And this patch makes sure that we apply the same logic also when a
line break was seen in the input string.


2024-09-15  Bruno Haible  <br...@clisp.org>

        unilbrk: Some more tweaks.
        * lib/unilbrk/u8-possible-linebreaks.c (u8_possible_linebreaks_loop):
        Assign to preceding_prop at each loop round. Assign to prev2_ea,
        prev_ea, prev_nus also when a line break was seen.
        * lib/unilbrk/u16-possible-linebreaks.c (u16_possible_linebreaks_loop):
        Likewise.
        * lib/unilbrk/u32-possible-linebreaks.c (u32_possible_linebreaks_loop):
        Likewise.

diff --git a/lib/unilbrk/u16-possible-linebreaks.c 
b/lib/unilbrk/u16-possible-linebreaks.c
index 9678041606..ac655f8c82 100644
--- a/lib/unilbrk/u16-possible-linebreaks.c
+++ b/lib/unilbrk/u16-possible-linebreaks.c
@@ -122,7 +122,7 @@ u16_possible_linebreaks_loop (const uint16_t *s, size_t n, 
const char *encoding,
               lookahead2_prop_ea = PROP_EA (LBP_BK, 0);
             }
 
-          bool nus = /* ending at the last character, there was a character
+          bool nus = /* ending at the previous character, there was a character
                         with line break property LBP_NU and since then only
                         characters with line break property LBP_SY or LBP_IS */
             (prev_prop == LBP_NU
@@ -136,10 +136,8 @@ u16_possible_linebreaks_loop (const uint16_t *s, size_t n, 
const char *encoding,
                  a CR-LF sequence.  */
               if (prev_prop == cr && prop == LBP_LF)

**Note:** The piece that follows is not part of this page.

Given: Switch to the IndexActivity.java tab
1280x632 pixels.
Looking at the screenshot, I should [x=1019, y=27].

                 p[-1] = UC_BREAK_CR_BEFORE_LF;
-              prev_prop = prop;
               last_prop = LBP_BK;
               seen_space = NULL;
-              prev_initial_hyphen = false;
             }
           else
             {
@@ -385,33 +383,33 @@ u16_possible_linebreaks_loop (const uint16_t *s, size_t 
n, const char *encoding,
                   last_prop = prop;
                   seen_space = NULL;
                 }
+            }
 
-              /* (LB9) Treat X (CM | ZWJ)* as if it were X, where X is any line
-                 break class except BK, CR, LF, NL, SP, or ZW.  */
-              if (!((prop == LBP_CM || prop == LBP_ZWJ)
-                    && !(prev_prop == LBP_BK || prev_prop == LBP_LF || 
prev_prop == LBP_CR
-                         || prev_prop == LBP_SP || prev_prop == LBP_ZW)))
-                {
-                  prev_initial_hyphen =
-                    (prop == LBP_HY || uc == 0x2010)

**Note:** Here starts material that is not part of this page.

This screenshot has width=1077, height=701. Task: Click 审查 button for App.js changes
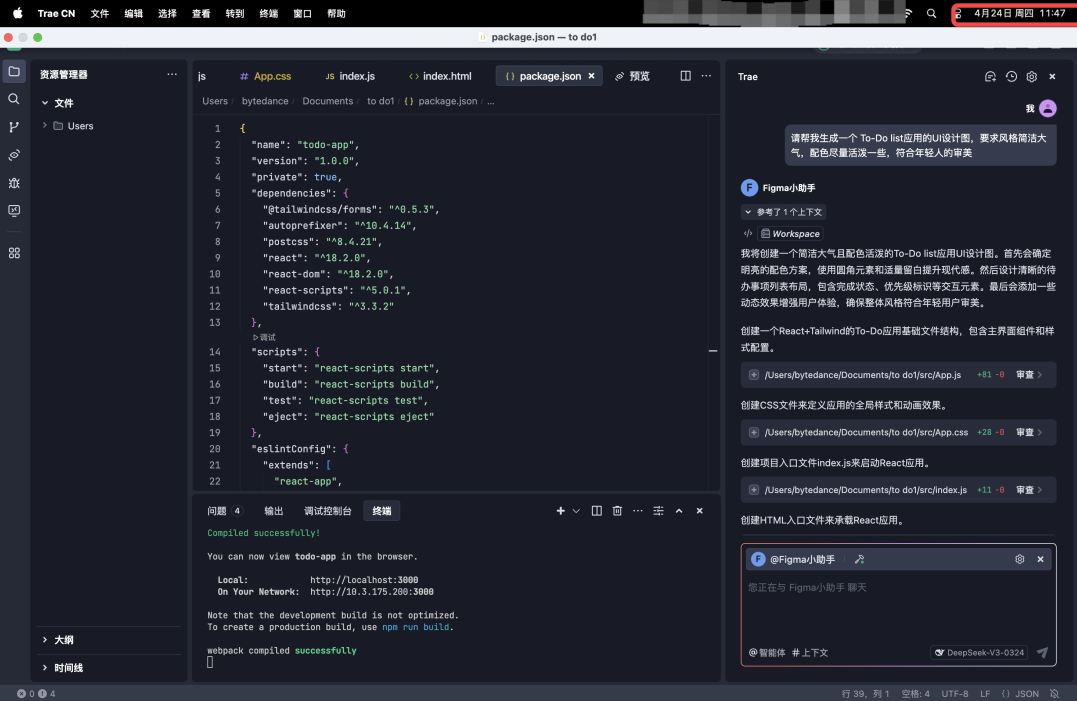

-                    && (prev_prop == LBP_BK || prev_prop == LBP_CR || 
prev_prop == LBP_LF
-                        || prev_prop == LBP_SP || prev_prop == LBP_ZW
-                        || prev_prop == LBP_CB || prev_prop == LBP_GL);
-                  prev_prop = (prop == LBP_VI && (prev_prop == LBP_AK
-                                                  || prev_prop == LBP_AL2
-                                                  || prev_prop == LBP_AS)
-                               ? LBP_AKLS_VI :
-                               prev_prop == LBP_HL && (prop == LBP_HY
-                                                       || (prop == LBP_BA && 
!ea))
-                               ? LBP_HL_BA :
-                               prop);
-                  prev2_ea = prev_ea;
-                  prev_ea = ea;
-                }
-              preceding_prop = prop;
+          /* (LB9) Treat X (CM | ZWJ)* as if it were X, where X is any line
+             break class except BK, CR, LF, NL, SP, or ZW.  */
+          if (!((prop == LBP_CM || prop == LBP_ZWJ)
+                && !(prev_prop == LBP_BK || prev_prop == LBP_LF || prev_prop 
== LBP_CR
+                     || prev_prop == LBP_SP || prev_prop == LBP_ZW)))
+            {
+              prev_initial_hyphen =
+                (prop == LBP_HY || uc == 0x2010)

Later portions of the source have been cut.